● PROVIDED PASSAGE:
| ← | 17th Parliament | 19th Parliament | → |
- Parliament House, Avarua

Overview
- Legislative body: Parliament of the Cook Islands
- Term: 21 March 2023 – 25 June 2026
- Election: 2022 general election
- Government: Fourth Cook Islands Party Government
- Website: parliament.gov.ck

House of Representatives
- Members: 24
- Speaker of the House: Tai Tura
- Leader of the House: Akaiti Puna
- Prime Minister: Mark Brown
- Leader of the Opposition: Tina Browne

House of Ariki
- Members: 24
- President of the House of Ariki: Tou Travel Ariki

Sovereign
- Monarch: Charles III — Elizabeth II until 8 September 2022
- King's Representative: Tom Marsters

= 18th Cook Islands Parliament =

2022 term

The 18th Cook Islands Parliament was the previous term of the Parliament of the Cook Islands. Its composition was determined by the 2022 elections on 1 August 2022. The opening of parliament was delayed by over 7 months due to petitions over the election results. The 18th parliament finally opened on 21 March 2023, and was dissolved on 25 July 2026.

==Officeholders==
===Presiding officers===
- Speaker of the House: Tai Tura (Cook Islands Party)
- Deputy Speaker of the House: Tuakeu Tangatapoto (Cook Islands Party)

====Other parliamentary officers====
- Clerk: Tangata Vainerere
- Deputy Clerk: Tai Manavaroa

===Party leaders===
- Prime Minister: Hon. Mark Brown (Cook Islands Party)
- Deputy Prime Minister:
  - Hon. Albert Nicholas (Cook Islands Party) from 16 February 2024
  - Hon. Robert Tapaitau (Independent) until 31 January 2024
- Leader of the Opposition: Tina Browne (Democratic Party)
- Leader of the Cook Islands United Party: Teariki Heather

===Floor leaders===
- Leader of the House: Akaiti Puna (Cook Islands Party)

===Whips===
- Government Whip: Sonny Williams (Cook Islands Party)

● PROVIDED DATA:
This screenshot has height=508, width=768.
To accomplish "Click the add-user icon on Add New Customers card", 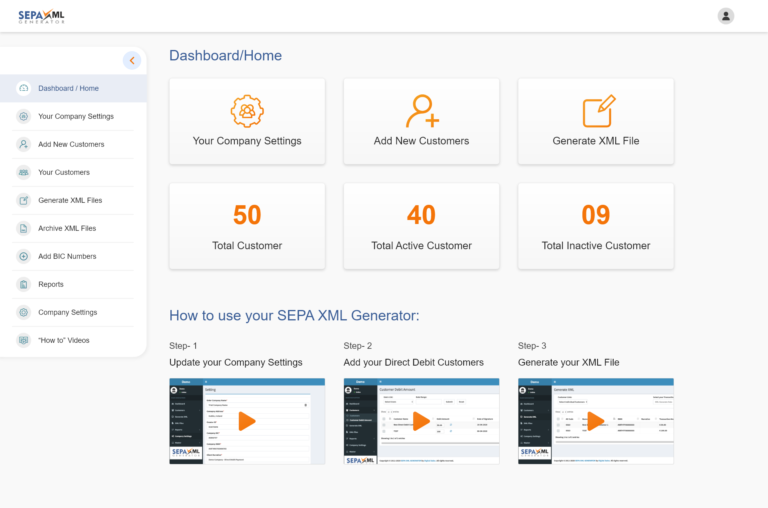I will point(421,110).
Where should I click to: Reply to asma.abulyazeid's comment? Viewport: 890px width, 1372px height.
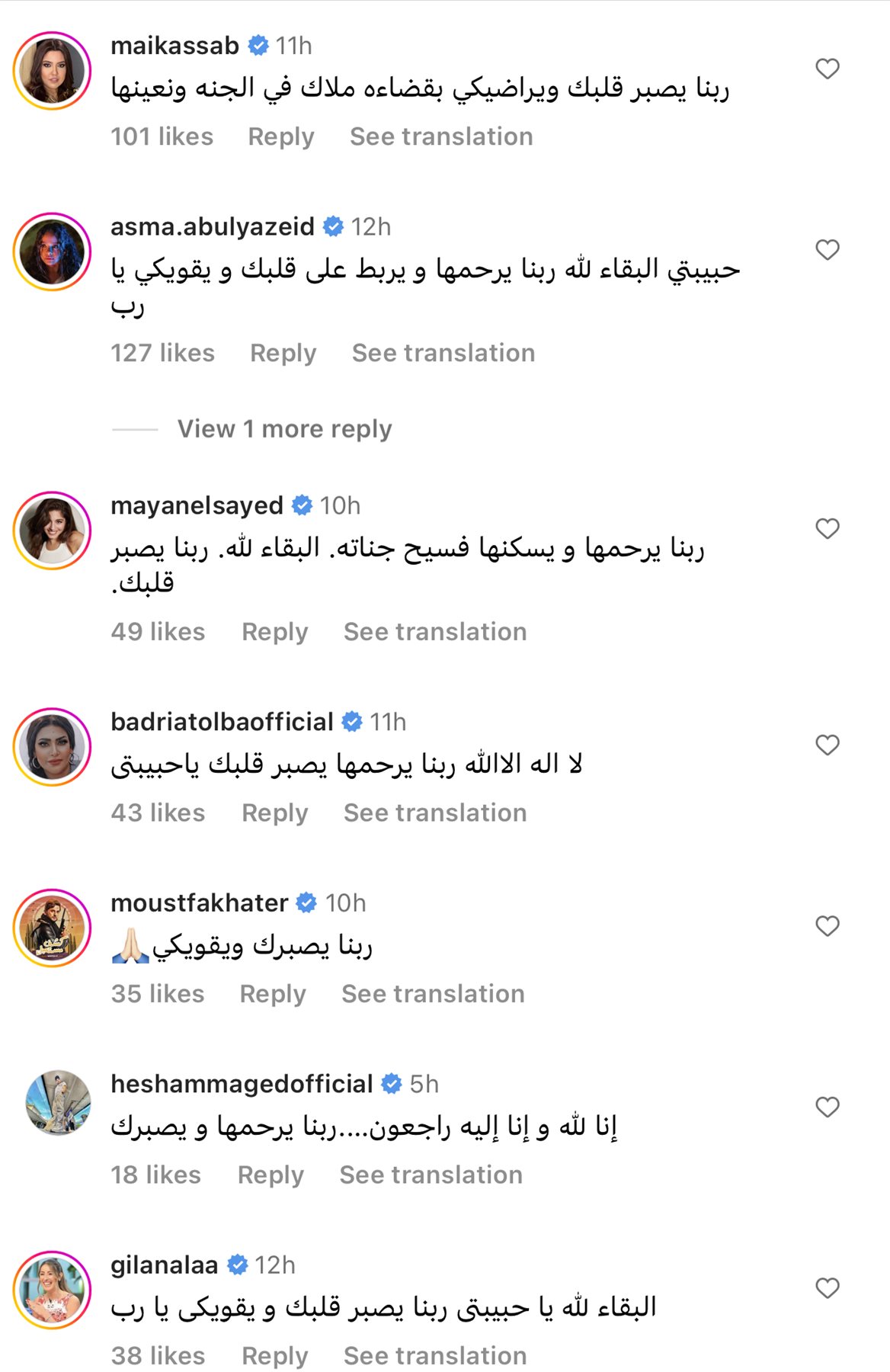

● WORK TO DO:
1. In the 18th Cook Islands Parliament text, who served as Deputy Speaker of the House?
2. Please repeat the passage of the 18th Cook Islands Parliament text starting at "- Deputy Prime" and ending at "Williams (Cook Islands Party)".
The data has no part in this work.

● ANSWERS:
1. Tuakeu Tangatapoto of the Cook Islands Party.

2.
- Deputy Prime Minister:
  - Hon. Albert Nicholas (Cook Islands Party) from 16 February 2024
  - Hon. Robert Tapaitau (Independent) until 31 January 2024
- Leader of the Opposition: Tina Browne (Democratic Party)
- Leader of the Cook Islands United Party: Teariki Heather

===Floor leaders===
- Leader of the House: Akaiti Puna (Cook Islands Party)

===Whips===
- Government Whip: Sonny Williams (Cook Islands Party)